Worst Tactical Move – Jose Mourinho
Liverpool were missing one of their best attacker, and playing their best defenders, so for a team in Manchester United’s form, were there for the taking. Instead Manchester United registered an xG of 0.24. This is the second lowest for any team in a 0-0, and the fifth lowest of any Premier League team in any fixture this season. Not scoring is unfortunate (even after seven games in a row), but not generating chances is unforgivable. Even Duncan Castles probably secretly thinks this was an opportunity missed, even if he’d never dare say it out loud.

Dick Move – Greg Clarke
An explanation, in 14 words: If he doesn’t know why this is a problem, he needs to f### off.

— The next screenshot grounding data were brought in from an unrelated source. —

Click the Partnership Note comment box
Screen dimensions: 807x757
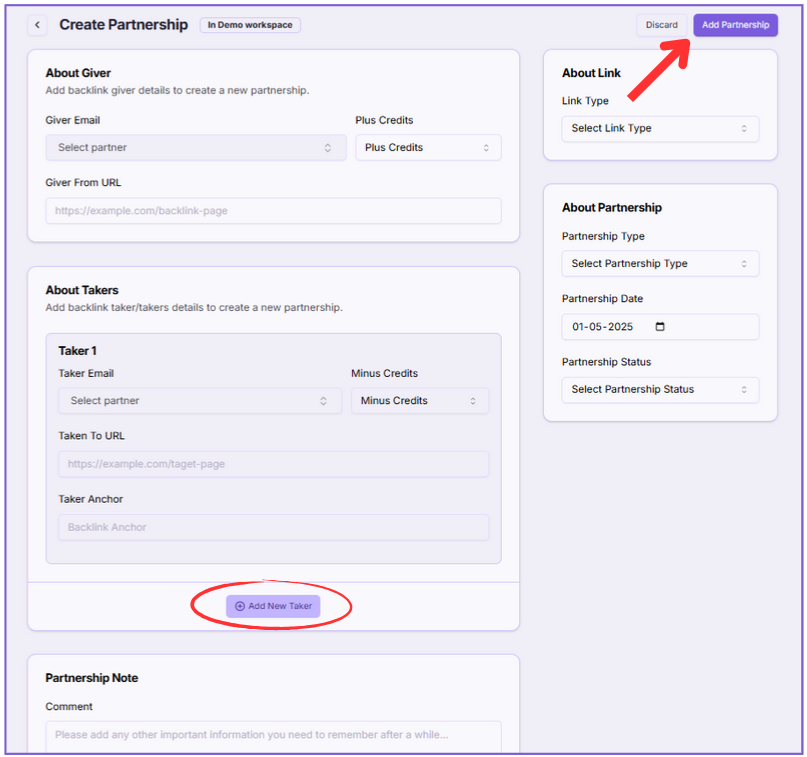pyautogui.click(x=273, y=735)
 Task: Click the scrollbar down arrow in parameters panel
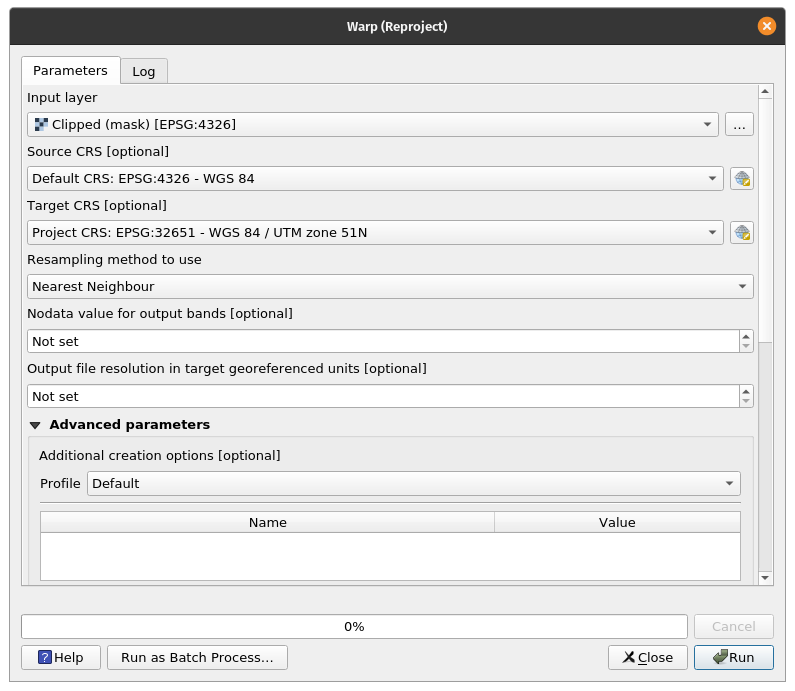tap(765, 578)
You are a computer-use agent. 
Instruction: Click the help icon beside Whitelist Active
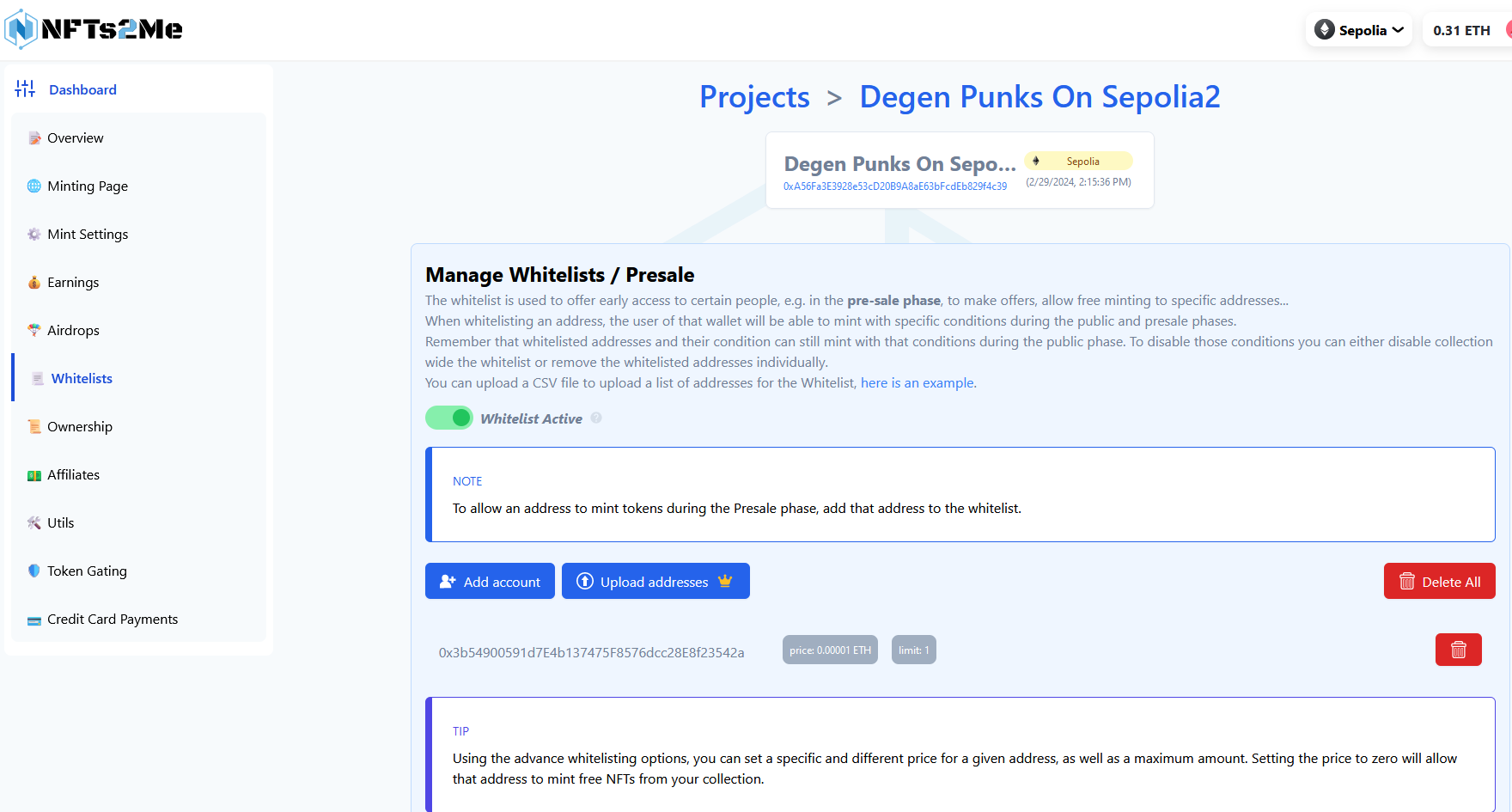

Parent of the Week – Ben Foster
The WBA goalkeeper injured himself playing with his son in his garden. As someone who was dogpiled and beaten to a pulp by two dozen kids at my son’s birthday party the other week, he has my sympathies.

Book of the Week – Frankie’s Mammoth Adventure
I’m currently reading this to my son. He is 28 years old. Frankie and his friends travel back to prehistoric times, where they discover the origins of Richard Keys’ banter.

Mailboxer of the Week – Tom, NY
Tom gets the nod for taking the joy out of the mailbox, football and perhaps life itself on Wednesday morning.

Dembele of the Week – Siriki Dembele
The Grimsby Town ace hit his first career brace against Cheltenham Town.